___ Dataset records ___

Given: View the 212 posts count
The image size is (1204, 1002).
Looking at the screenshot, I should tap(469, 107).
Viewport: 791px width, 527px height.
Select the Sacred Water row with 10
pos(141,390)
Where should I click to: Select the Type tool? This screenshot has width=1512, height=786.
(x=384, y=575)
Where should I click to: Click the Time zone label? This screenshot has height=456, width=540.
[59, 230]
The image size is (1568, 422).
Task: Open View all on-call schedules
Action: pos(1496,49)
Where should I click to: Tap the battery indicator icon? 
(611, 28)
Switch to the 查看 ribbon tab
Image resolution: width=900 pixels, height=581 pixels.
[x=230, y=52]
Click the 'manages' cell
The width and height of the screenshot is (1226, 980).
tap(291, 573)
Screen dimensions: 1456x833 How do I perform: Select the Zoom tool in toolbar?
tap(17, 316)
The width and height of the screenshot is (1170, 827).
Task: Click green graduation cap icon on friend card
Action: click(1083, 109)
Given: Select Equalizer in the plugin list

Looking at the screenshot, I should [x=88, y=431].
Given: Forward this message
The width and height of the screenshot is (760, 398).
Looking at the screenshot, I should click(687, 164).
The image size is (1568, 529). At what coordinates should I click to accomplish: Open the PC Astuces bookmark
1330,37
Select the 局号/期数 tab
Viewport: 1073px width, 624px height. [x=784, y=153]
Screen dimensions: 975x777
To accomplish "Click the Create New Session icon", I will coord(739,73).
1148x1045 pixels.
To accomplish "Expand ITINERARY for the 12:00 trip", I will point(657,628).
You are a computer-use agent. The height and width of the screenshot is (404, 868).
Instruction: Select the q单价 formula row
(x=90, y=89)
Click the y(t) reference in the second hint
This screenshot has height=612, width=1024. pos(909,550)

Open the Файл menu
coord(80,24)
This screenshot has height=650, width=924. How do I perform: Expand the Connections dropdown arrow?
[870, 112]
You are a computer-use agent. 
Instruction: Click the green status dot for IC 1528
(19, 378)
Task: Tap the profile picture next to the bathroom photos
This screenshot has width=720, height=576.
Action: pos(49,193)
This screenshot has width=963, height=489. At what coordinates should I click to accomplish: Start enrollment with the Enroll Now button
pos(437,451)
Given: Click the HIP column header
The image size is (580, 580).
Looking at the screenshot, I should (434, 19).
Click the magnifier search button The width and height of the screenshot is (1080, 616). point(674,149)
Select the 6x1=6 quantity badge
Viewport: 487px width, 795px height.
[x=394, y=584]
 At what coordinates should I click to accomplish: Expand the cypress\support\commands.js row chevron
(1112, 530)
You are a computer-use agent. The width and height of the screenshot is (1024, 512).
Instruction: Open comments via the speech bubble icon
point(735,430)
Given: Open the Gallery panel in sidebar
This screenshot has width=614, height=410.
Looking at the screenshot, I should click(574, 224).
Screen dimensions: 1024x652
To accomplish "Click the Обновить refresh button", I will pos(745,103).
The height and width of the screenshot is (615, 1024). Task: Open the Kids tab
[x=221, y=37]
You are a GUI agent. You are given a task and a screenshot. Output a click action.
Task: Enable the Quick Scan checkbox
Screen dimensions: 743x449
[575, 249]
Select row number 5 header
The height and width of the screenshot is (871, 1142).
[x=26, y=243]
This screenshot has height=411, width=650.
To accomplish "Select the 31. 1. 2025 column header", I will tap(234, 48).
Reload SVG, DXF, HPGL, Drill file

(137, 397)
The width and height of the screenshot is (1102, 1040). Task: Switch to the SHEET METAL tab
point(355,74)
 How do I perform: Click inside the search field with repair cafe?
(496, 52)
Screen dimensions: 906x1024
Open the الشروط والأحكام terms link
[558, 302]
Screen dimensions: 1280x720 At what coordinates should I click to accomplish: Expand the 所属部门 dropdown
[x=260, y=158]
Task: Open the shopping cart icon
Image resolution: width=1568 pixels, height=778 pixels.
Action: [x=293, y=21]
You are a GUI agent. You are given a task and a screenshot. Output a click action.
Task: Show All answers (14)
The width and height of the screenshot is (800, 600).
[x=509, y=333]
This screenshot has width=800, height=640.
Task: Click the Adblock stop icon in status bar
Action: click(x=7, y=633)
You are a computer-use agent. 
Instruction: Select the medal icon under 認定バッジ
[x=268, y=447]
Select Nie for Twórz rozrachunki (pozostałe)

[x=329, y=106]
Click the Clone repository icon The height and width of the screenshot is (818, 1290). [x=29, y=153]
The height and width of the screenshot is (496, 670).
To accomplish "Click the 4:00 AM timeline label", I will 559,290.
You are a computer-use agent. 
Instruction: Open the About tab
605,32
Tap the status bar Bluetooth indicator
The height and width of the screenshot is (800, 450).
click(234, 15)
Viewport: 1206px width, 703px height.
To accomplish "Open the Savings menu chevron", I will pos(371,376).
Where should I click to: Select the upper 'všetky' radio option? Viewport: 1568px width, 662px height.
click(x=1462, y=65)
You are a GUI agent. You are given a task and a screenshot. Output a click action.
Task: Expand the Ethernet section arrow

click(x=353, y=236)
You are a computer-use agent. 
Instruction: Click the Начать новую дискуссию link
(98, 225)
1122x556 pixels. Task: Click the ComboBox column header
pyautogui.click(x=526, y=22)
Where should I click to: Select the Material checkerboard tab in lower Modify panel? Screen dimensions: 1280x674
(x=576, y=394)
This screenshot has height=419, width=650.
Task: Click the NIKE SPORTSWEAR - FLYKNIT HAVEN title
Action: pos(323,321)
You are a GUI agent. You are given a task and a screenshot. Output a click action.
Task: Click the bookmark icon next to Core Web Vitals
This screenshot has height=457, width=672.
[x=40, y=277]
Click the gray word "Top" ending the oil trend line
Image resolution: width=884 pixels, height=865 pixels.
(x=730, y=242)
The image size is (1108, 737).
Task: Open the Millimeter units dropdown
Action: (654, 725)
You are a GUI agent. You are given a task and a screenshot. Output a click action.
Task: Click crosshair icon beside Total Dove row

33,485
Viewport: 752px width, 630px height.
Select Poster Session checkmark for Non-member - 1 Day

___

Assignment —
Lines holding the string "next": find them in the listing above and copy each one.

Task result —
Task: Tap the profile picture next to the bathroom photos
Task: Click the bookmark icon next to Core Web Vitals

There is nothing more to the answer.